In a universe filled with beloved crusaders such as Spider-Man, Iron Man and Captain America, Marvel has done extremely well in transitioning these comic book heroes into 3-D blockbuster adaptations.
So well, in fact, that the idea of producing a film based on a lesser-known comic without the same previously established mass appeal seems extremely risky if not foolish. Combine this with the lead role given to an actor known for his television contributions rather than film appearances and a director known for his low-budget contributions to the independent scene, and “Guardians of the Galaxy” has all the right ingredients to spoil the success Marvel has previously created, as well as its future fan-base for soon-to-follow prospects.
Despite these risks, the combined brilliance of Director James Gunn alongside his eclectic cast of Chris Pratt, Zoe Saldana, Dave Batista, Vin Diesel and Bradley Cooper keeps the party going through the combination of unexpected, sincere drama and well-timed dirty jokes.
“Guardians of the Galaxy” is a wonderful and lovable story of a ragtag band of misfits trying to come to the realization that often what matters most is beyond their individual differences. It’s a misshapen soap opera of comic proportions and, in my opinion, has breathed fresh air into the Marvel franchise.

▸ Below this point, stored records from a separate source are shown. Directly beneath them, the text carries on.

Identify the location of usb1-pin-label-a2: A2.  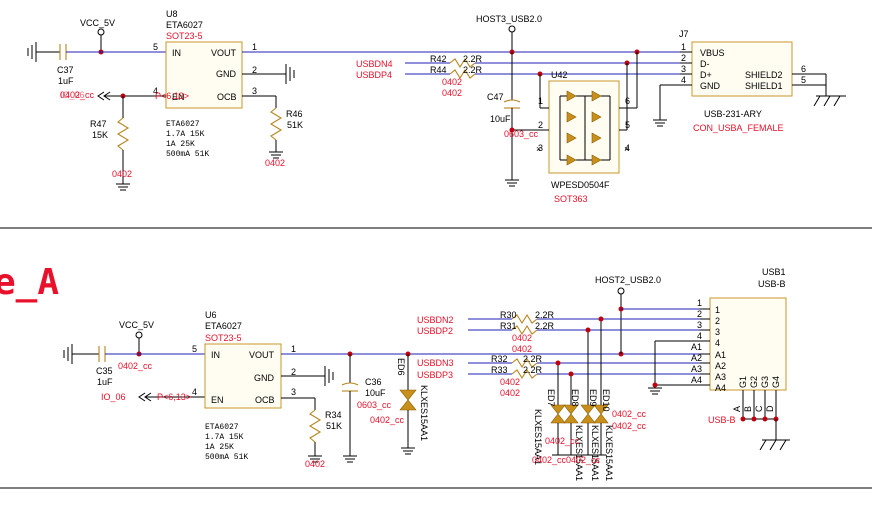
(720, 366).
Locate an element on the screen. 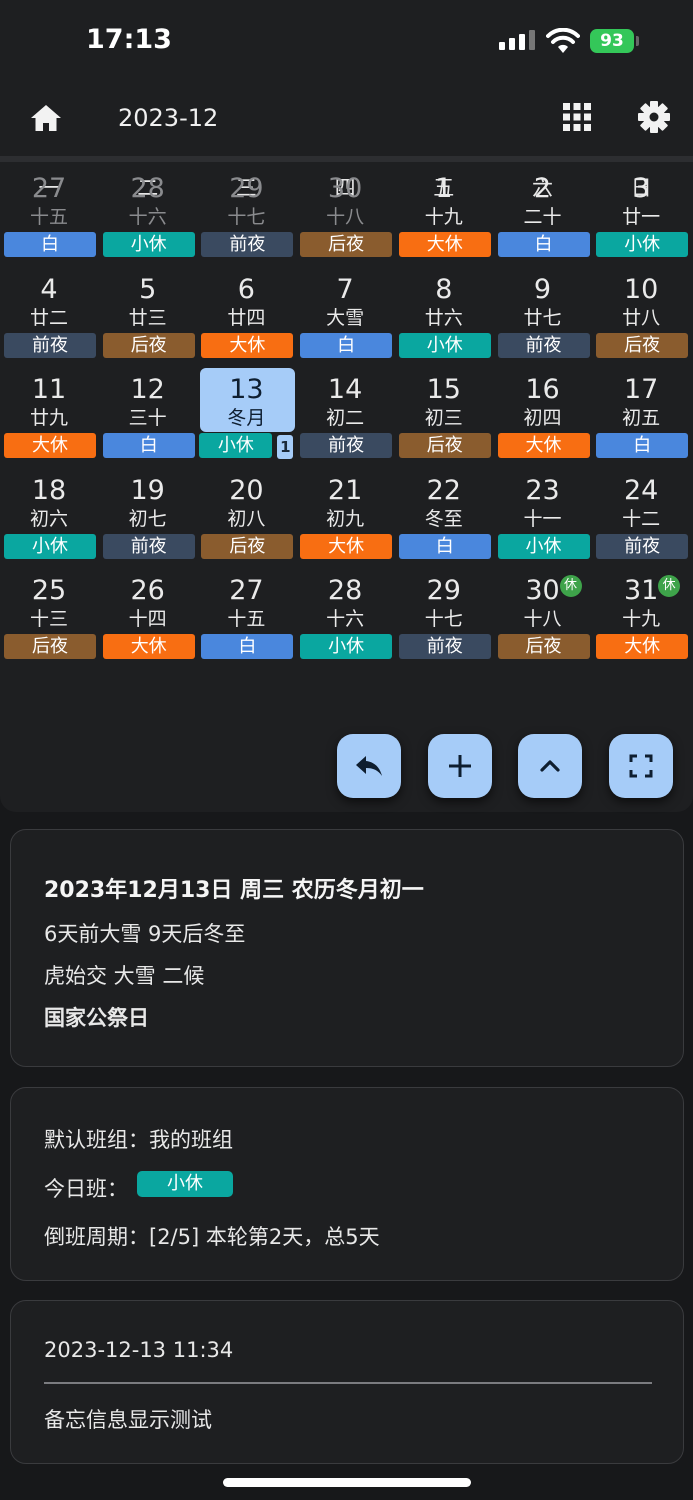 The height and width of the screenshot is (1500, 693). collapse-button is located at coordinates (550, 766).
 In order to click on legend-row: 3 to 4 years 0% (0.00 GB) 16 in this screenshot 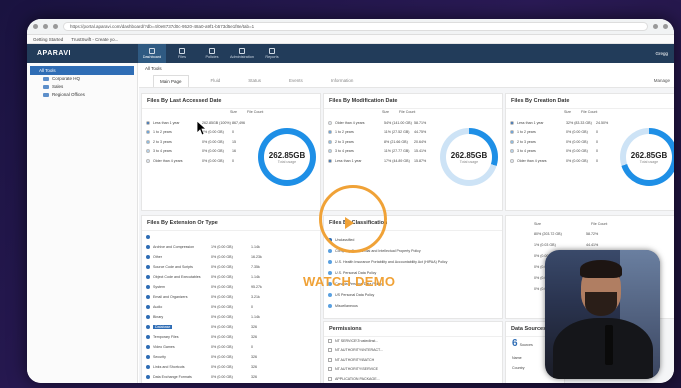, I will do `click(204, 152)`.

“Guardians of the Galaxy” follows the space bandit Peter Quill, or Star-Lord, as he likes to call himself (played by “Parks and Recreation’s” very own Pratt) who comes across a mysterious orb during one of his many adventures. Gamora (Saldana), a mysterious assassin, is sent to track down Star-Lord and take back the orb, while bounty hunter Rocket Raccoon (Cooper) and his lumbering companion of few words, Groot (Diesel), are after a recently placed bounty on Star-Lord’s head.
Eventually, all characters are captured and reluctantly agree to team up in order to break out of prison and prevent the orb from falling into the wrong hands. Along the way, they meet Drax the Destroyer, an extremely strong, literal-minded blockhead who joins their crew. After being sarcastically deemed the “Guardians of the Galaxy,” they resolve to take back the orb, set it in its rightful place, and by doing so, save the universe from utter destruction in standard superhero fashion.
“Guardians of the Galaxy” isn’t perfect by any means. Gamora and her sister Nova (played unexpectedly by “Doctor Who’s” Karen Gillan) fail to produce enough character development to show anything more than effective, badass assassins. Gunn develops just enough backstory to give each character some dimension, yet there is no doubt that each could have benefitted from being more fleshed out.
However, these discrepancies do not by any means take away from the highest highs of the film. Cooper does an awe-inspiring job with Rocket Raccoon, producing a foul-mouthed, Han Solo-eque animagus. Pratt, with his pop culture references and slick dance moves, provides a lighthearted, comical, yet troubled Peter Quill who, by far, steals the show. Moreover, the pop-heavy soundtrack is spectacular not only for its ability to appeal to younger and older generations, but also for its seamless integration within the storyline. The score is infectious and adds a humorous, boyish charm to these characters who are struggling to accept their status as roguish anti-heroes.
Overall, “Guardians of the Galaxy” is one hell of a ride, and it would be a mistake to miss an opportunity to witness the laugh-out-loud humor and serious drama that produces this very balanced and gratifying film.
Those familiar with Marvel’s other franchises (“Iron Man,” “Thor,” “Captain America,” “The Avengers”) Sony’s “Spider-Man” or Fox’s “X-Men,” are heavily encouraged to check out “Guardians of the Galaxy.” Fans of James Gunn’s previous works such as “Slither” and “Super” will find “Guardians of the Galaxy” to continue in a similar style.